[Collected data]
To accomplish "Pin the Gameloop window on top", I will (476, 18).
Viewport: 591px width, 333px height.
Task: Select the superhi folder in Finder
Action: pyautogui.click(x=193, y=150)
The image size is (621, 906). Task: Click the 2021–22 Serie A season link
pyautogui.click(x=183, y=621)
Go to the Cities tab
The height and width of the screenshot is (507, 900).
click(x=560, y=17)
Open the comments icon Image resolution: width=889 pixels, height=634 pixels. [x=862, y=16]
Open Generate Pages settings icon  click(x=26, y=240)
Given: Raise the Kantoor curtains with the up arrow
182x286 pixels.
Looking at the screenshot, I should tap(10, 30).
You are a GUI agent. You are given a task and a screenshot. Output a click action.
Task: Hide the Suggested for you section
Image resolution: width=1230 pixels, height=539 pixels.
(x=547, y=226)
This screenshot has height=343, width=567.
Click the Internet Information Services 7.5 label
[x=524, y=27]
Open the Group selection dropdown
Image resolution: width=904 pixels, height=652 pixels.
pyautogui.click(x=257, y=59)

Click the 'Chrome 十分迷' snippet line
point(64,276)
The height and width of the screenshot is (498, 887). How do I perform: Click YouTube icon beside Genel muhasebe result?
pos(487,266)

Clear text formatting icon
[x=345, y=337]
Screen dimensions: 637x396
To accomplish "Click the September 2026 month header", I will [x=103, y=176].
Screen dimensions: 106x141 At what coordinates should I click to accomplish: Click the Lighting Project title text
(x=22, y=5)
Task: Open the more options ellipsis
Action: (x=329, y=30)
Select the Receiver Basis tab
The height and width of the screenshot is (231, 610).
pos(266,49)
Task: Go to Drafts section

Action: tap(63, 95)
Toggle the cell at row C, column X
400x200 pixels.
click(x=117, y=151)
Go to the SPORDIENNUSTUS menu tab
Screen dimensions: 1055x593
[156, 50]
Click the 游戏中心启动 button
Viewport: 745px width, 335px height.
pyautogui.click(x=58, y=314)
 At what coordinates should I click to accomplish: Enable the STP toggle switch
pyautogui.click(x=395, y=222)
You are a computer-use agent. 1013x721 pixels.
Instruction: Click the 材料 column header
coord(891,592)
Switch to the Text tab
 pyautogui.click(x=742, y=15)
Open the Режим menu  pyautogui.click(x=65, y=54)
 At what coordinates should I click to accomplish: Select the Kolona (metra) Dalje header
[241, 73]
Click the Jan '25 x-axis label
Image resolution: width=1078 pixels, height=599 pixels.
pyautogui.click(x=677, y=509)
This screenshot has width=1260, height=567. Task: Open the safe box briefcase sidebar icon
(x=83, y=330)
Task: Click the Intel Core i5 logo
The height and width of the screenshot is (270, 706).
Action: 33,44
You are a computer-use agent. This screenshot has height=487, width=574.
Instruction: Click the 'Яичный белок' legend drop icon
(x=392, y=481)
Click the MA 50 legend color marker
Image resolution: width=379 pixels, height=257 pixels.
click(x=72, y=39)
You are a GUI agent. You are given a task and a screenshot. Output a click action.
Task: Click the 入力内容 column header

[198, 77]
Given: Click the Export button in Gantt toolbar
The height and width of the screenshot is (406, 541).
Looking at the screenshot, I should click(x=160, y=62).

• What you need to do: Your job is to restate all of the data word for word.

• Response to the exercise:
To accomplish "Pin the Gameloop window on top", I will (476, 18).
Viewport: 591px width, 333px height.
Task: Select the superhi folder in Finder
Action: pyautogui.click(x=193, y=150)
The image size is (621, 906). Task: Click the 2021–22 Serie A season link
pyautogui.click(x=183, y=621)
Go to the Cities tab
The height and width of the screenshot is (507, 900).
click(x=560, y=17)
Open the comments icon Image resolution: width=889 pixels, height=634 pixels. [x=862, y=16]
Open Generate Pages settings icon  click(x=26, y=240)
Given: Raise the Kantoor curtains with the up arrow
182x286 pixels.
Looking at the screenshot, I should tap(10, 30).
You are a GUI agent. You are given a task and a screenshot. Output a click action.
Task: Hide the Suggested for you section
Image resolution: width=1230 pixels, height=539 pixels.
(x=547, y=226)
This screenshot has height=343, width=567.
Click the Internet Information Services 7.5 label
[x=524, y=27]
Open the Group selection dropdown
Image resolution: width=904 pixels, height=652 pixels.
pyautogui.click(x=257, y=59)

Click the 'Chrome 十分迷' snippet line
point(64,276)
The height and width of the screenshot is (498, 887). How do I perform: Click YouTube icon beside Genel muhasebe result?
pos(487,266)

Clear text formatting icon
[x=345, y=337]
Screen dimensions: 637x396
To accomplish "Click the September 2026 month header", I will [x=103, y=176].
Screen dimensions: 106x141 At what coordinates should I click to accomplish: Click the Lighting Project title text
(x=22, y=5)
Task: Open the more options ellipsis
Action: (x=329, y=30)
Select the Receiver Basis tab
The height and width of the screenshot is (231, 610).
pos(266,49)
Task: Go to Drafts section

Action: tap(63, 95)
Toggle the cell at row C, column X
400x200 pixels.
click(x=117, y=151)
Go to the SPORDIENNUSTUS menu tab
Screen dimensions: 1055x593
[156, 50]
Click the 游戏中心启动 button
Viewport: 745px width, 335px height.
pyautogui.click(x=58, y=314)
 At what coordinates should I click to accomplish: Enable the STP toggle switch
pyautogui.click(x=395, y=222)
You are a computer-use agent. 1013x721 pixels.
Instruction: Click the 材料 column header
coord(891,592)
Switch to the Text tab
 pyautogui.click(x=742, y=15)
Open the Режим menu  pyautogui.click(x=65, y=54)
 At what coordinates should I click to accomplish: Select the Kolona (metra) Dalje header
[241, 73]
Click the Jan '25 x-axis label
Image resolution: width=1078 pixels, height=599 pixels.
pyautogui.click(x=677, y=509)
This screenshot has width=1260, height=567. Task: Open the safe box briefcase sidebar icon
(x=83, y=330)
Task: Click the Intel Core i5 logo
The height and width of the screenshot is (270, 706).
Action: 33,44
You are a computer-use agent. This screenshot has height=487, width=574.
Instruction: Click the 'Яичный белок' legend drop icon
(x=392, y=481)
Click the MA 50 legend color marker
Image resolution: width=379 pixels, height=257 pixels.
click(x=72, y=39)
You are a GUI agent. You are given a task and a screenshot. Output a click action.
Task: Click the 入力内容 column header

[198, 77]
Given: Click the Export button in Gantt toolbar
The height and width of the screenshot is (406, 541).
Looking at the screenshot, I should click(x=160, y=62).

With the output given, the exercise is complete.